A critical observation is that the middle 3s become more valuable after removing the 4.

Example 2

Input:

[1,1,1]

The algorithm compresses consecutive equal boxes immediately.

State progression:

State Meaning
dp(0,2,0) Start
Compress consecutive 1s count becomes 2
Remove all together (2+1)^2 = 9

Final answer:

9

Example 3

Input:

[1]

The only move is:

Step Action Score
1 Remove 1 1

Final answer:

1

Complexity Analysis

Measure Complexity Explanation
Time O(n^4) There are O(n^3) states, each may scan O(n) positions
Space O(n^3) Memoization table stores all DP states

The DP state consists of three dimensions:

  • left
  • right
  • count

Each can vary up to n, producing O(n^3) states.

For every state, we may scan the interval looking for matching colors, which costs O(n) time.

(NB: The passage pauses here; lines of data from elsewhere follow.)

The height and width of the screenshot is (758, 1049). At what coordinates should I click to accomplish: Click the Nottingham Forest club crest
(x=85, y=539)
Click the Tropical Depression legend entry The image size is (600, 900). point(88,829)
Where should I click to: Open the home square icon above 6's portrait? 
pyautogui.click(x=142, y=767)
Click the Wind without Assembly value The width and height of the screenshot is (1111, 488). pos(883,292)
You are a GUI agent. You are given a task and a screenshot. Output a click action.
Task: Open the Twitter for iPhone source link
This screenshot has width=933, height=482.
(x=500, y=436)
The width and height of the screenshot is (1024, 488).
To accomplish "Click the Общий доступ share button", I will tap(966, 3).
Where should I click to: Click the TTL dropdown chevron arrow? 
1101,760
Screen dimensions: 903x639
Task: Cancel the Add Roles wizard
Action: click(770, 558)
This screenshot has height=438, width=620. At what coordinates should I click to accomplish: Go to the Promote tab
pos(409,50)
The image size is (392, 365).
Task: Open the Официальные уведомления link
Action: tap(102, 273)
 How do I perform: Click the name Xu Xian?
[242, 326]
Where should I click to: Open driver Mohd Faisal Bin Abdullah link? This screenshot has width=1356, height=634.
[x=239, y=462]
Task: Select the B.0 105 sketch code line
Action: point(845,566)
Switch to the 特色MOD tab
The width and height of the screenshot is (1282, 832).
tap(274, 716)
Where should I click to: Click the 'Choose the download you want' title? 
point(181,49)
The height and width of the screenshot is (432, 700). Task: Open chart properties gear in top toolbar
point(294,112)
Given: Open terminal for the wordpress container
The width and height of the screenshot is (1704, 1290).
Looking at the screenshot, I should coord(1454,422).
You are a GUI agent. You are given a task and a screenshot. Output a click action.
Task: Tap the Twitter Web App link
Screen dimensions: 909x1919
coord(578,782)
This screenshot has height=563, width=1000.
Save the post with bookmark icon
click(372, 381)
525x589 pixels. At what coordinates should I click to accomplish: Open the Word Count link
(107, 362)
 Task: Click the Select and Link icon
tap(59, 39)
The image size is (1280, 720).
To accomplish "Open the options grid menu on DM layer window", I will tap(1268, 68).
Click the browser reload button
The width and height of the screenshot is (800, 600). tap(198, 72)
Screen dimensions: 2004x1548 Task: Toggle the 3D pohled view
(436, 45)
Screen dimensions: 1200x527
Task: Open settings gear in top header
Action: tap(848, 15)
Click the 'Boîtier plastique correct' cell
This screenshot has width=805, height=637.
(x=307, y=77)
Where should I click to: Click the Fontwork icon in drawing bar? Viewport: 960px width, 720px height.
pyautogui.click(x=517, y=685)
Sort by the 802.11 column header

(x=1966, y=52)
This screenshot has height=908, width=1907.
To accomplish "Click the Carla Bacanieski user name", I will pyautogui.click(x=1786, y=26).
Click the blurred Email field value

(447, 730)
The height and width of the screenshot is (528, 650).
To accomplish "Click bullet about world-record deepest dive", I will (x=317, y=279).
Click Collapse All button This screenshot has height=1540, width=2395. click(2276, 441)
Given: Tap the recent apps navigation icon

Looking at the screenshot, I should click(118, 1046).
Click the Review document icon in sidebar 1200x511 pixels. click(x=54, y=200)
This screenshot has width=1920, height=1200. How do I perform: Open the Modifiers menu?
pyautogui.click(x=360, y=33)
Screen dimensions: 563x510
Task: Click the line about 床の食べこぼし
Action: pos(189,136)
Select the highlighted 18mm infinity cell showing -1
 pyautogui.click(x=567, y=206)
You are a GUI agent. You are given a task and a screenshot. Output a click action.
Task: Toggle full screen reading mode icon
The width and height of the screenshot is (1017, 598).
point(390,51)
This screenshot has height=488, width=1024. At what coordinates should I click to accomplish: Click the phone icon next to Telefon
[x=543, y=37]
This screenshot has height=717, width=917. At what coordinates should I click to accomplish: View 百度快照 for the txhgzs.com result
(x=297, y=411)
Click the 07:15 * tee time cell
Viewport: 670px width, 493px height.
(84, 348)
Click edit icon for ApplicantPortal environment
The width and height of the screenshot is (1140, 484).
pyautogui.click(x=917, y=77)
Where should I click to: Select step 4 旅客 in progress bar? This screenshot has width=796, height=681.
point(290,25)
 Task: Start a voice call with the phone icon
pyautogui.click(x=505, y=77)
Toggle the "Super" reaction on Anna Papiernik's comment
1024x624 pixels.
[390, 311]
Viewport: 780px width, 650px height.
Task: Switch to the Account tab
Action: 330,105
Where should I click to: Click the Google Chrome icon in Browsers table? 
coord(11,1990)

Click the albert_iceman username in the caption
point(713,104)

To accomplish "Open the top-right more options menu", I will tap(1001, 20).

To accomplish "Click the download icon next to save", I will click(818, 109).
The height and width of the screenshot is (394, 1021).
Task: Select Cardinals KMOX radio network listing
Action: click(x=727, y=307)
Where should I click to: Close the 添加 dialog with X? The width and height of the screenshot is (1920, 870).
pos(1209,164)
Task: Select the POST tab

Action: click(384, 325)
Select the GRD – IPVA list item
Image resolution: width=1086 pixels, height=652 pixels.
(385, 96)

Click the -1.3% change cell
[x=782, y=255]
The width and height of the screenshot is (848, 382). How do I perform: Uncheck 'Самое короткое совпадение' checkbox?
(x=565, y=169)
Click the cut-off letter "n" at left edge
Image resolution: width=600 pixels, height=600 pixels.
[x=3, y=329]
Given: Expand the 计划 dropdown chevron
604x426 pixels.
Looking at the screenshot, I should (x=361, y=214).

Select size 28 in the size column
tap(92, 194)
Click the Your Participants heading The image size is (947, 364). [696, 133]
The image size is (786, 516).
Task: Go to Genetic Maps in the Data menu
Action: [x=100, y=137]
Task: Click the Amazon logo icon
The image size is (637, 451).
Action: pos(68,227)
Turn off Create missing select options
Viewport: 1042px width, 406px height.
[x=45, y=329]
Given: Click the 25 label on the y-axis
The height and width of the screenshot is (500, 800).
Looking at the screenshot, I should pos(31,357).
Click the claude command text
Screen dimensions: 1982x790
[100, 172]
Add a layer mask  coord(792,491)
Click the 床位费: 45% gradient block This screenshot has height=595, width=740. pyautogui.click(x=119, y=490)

Therefore, the total complexity becomes:

O(n^4)

This is acceptable for n <= 100.

Test Cases

sol = Solution()

assert sol.removeBoxes([1,3,2,2,2,3,4,3,1]) == 23  # official example
assert sol.removeBoxes([1,1,1]) == 9  # all same color
assert sol.removeBoxes([1]) == 1  # single element
assert sol.removeBoxes([1,2,1]) == 5  # merging later is better
assert sol.removeBoxes([1,2,2,2,1]) == 13  # remove middle first
assert sol.removeBoxes([1,2,3,4]) == 4  # no merges possible
assert sol.removeBoxes([1,1,2,2,2,1,1]) == 25  # large merge after removal
assert sol.removeBoxes([2,2,2,2]) == 16  # one large group
assert sol.removeBoxes([1,2,1,2,1,2]) == 12  # alternating pattern
assert sol.removeBoxes([3,3,3,1,3]) == 17  # preserve merge opportunity
Test Why
[1,3,2,2,2,3,4,3,1] Validates official complex example
[1,1,1] Tests full compression of equal values
[1] Minimum input size
[1,2,1] Ensures delayed merging works
[1,2,2,2,1] Tests removing middle section first
[1,2,3,4] No merges possible
[1,1,2,2,2,1,1] Large merge formed later
[2,2,2,2] Single large group
[1,2,1,2,1,2] Alternating colors
[3,3,3,1,3] Tests carrying counts correctly

Edge Cases

Single Box

A single element array is the smallest valid input. A buggy implementation might accidentally recurse into invalid ranges or mishandle base cases.

For example:

[1]

The implementation handles this correctly because:

(left > right)

returns 0 for empty intervals, and the single box contributes:

(0 + 1)^2 = 1

All Boxes Have the Same Color

Consider:

[2,2,2,2]

The optimal strategy is obviously to remove everything at once for:

4^2 = 16

Without the consecutive compression optimization, the DP would generate many redundant states. The implementation avoids this by merging adjacent equal values immediately inside the while loop.

Equal Colors Separated by Other Colors

This is the most important edge case.

Example:

[1,2,1]

A greedy algorithm that removes the first available group would fail.

The correct solution removes the middle 2 first so the two 1s become adjacent.

The count parameter in the DP state is specifically designed to handle this situation. It allows the recursion to remember postponed groups and later merge them into larger scoring removals.